EXERCISE DESCRIPTION → The answer must be only the lines below from the one holding "The height and width of the screenshot is (607, 941)." down to the one holding "Click the Time Hierarchy filter chip", ends included, printed exactly; please omit all pictures.

*** RECORDS FOR THE TASK ***

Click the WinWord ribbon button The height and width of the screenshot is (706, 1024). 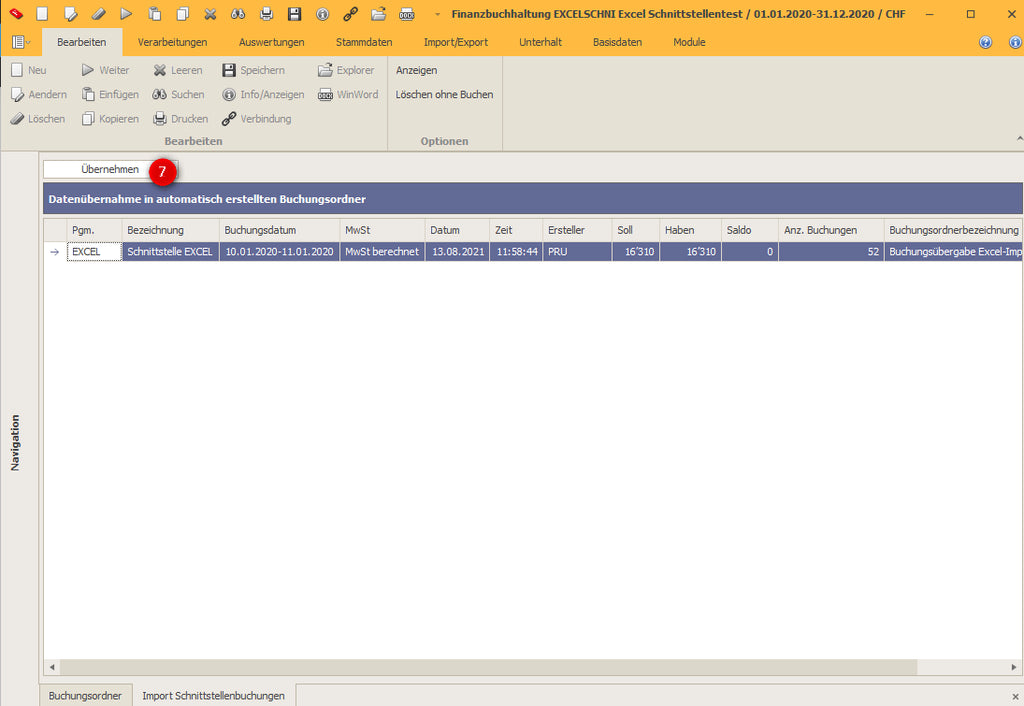coord(348,95)
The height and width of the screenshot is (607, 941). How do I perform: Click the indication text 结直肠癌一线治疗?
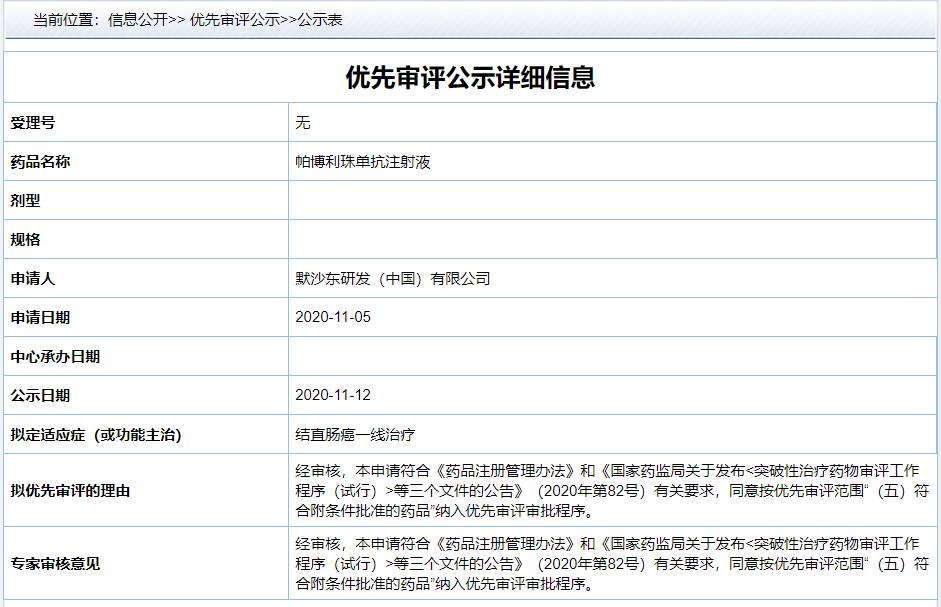tap(355, 435)
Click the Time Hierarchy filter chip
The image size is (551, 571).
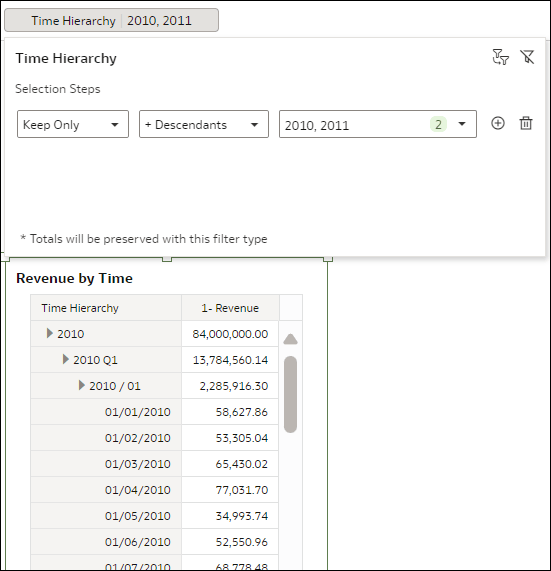click(111, 20)
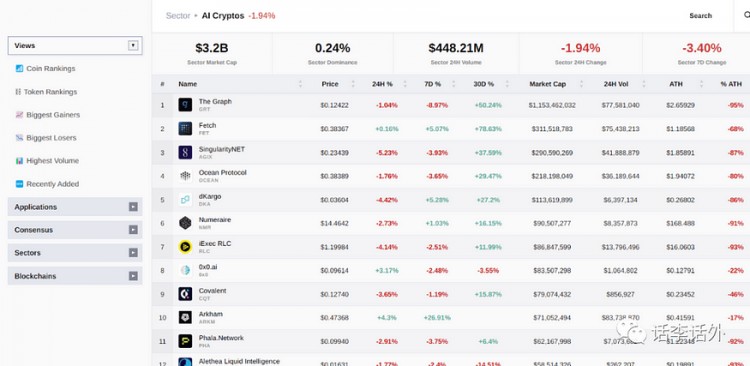This screenshot has height=366, width=750.
Task: Click the Fetch coin logo icon
Action: point(185,128)
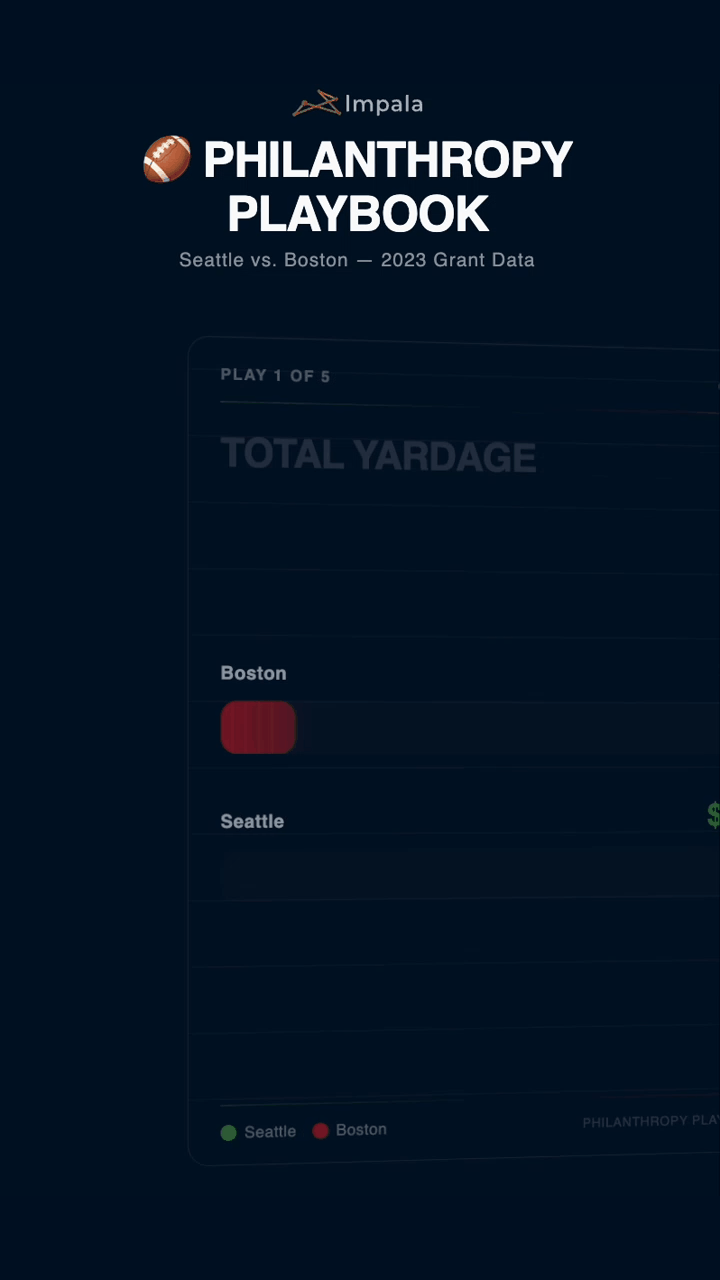Click "2023 Grant Data" in the subtitle

coord(458,260)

*** End of RECORDS FOR THE TASK ***

YOUR RESPONSE →
The height and width of the screenshot is (607, 941). How do I perform: Click the indication text 结直肠癌一线治疗?
tap(355, 435)
Click the Time Hierarchy filter chip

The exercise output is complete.